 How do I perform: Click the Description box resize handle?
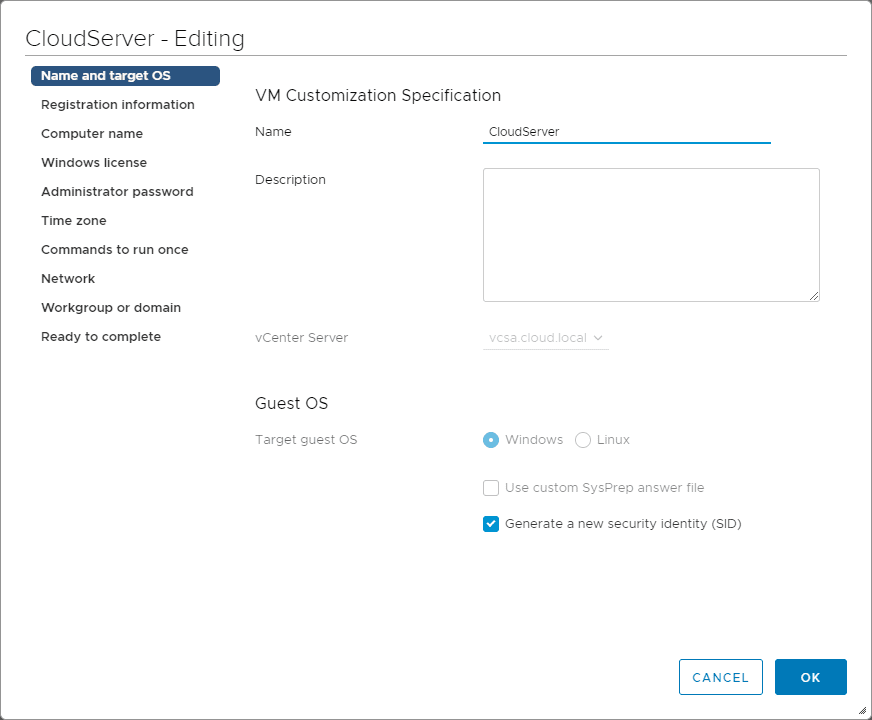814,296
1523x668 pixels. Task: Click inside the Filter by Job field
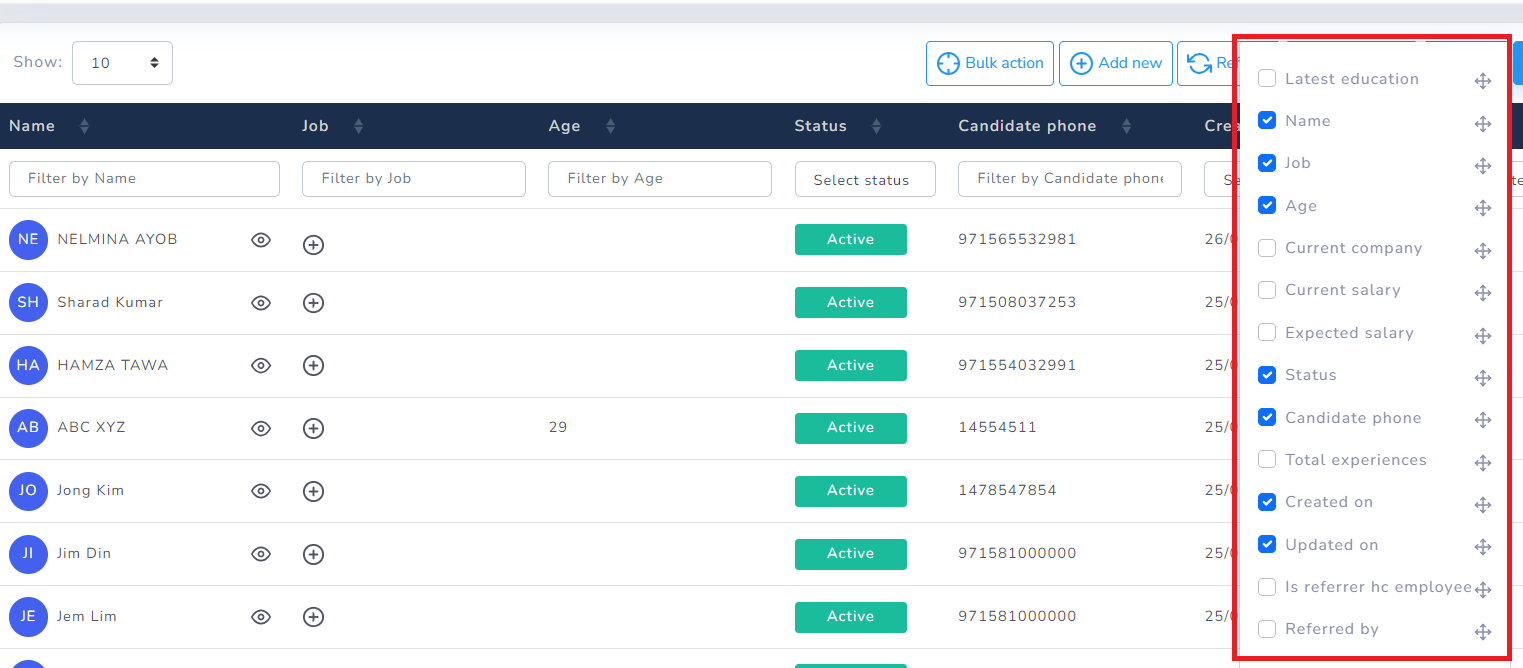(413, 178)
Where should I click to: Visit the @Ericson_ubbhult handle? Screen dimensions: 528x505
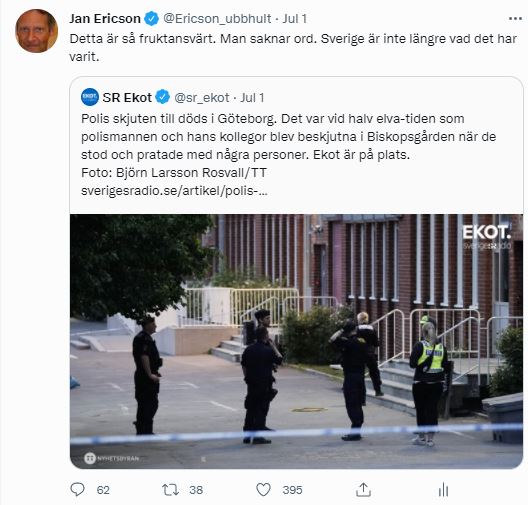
____________
WHAT IS REQUIRED
Rewrite the listing above as a Markdown table with two columns, Row and Text, giving each non-blank line its own numbered row. Leave the pictures out of the table.

EXERCISE SOLUTION
| Row | Text |
|---|---|
| 1 |  How do I perform: Click the Description box resize handle? |
| 2 | 814,296 |
| 3 | 1523x668 pixels. Task: Click inside the Filter by Job field |
| 4 | (413, 178) |
| 5 | Where should I click to: Visit the @Ericson_ubbhult handle? Screen dimensions: 528x505 |